Receptor autoradiography results using ¹²⁵I-OVTA alone (A) and ¹²⁵I-OVTA plus 10 nM SR49059 (B) aligned with in situ hybridization results for OXTR mRNA (C) in six representative individuals at six different levels (rows). White arrows indicate areas of specific OXTR expression based on a visual comparison of the results from in situ hybridization (C) and competitive binding (B). Scale bar = 5mm.
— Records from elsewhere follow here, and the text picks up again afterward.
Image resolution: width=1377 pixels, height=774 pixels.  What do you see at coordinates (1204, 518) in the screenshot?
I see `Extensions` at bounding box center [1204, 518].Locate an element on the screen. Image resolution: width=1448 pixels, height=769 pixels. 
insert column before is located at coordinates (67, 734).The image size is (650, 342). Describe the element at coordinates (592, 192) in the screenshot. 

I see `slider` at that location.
Abbreviations: III, oculomotor nucleus; NBM, nucleus basalis of Meynert; PPT, pedunculopontine tegmental nucleus; SuG, superficial gray layer of the superior colliculus; TB, trapezoid body; VMH, ventromedial hypothalamus; Sp5, spinal trigeminal nucleus

Figure 6. Comparison of OXTR mRNA distribution with acetylcholinesterase counterstained sections

Resulting OXTR mRNA at two anatomical levels (A, D) showing expression in the nucleus basalis of Meynert (NBM), the pedunculopontine tegmental nucleus (PPT), and the superficial gray layer of the superior colliculus (SuG). The adjacent acetylcholinesterase (AChE) counterstained sections (B, E) and adapted plates from the Paxinos rhesus brain atlas (C, F) show that OXTR expression is specific to the cholinergic NBM in the basal forebrain (gray area in panel C) and to the cholinergic subdivision of the PPT (“PPTgC”, gray area in panel F). Scale bars = 2mm.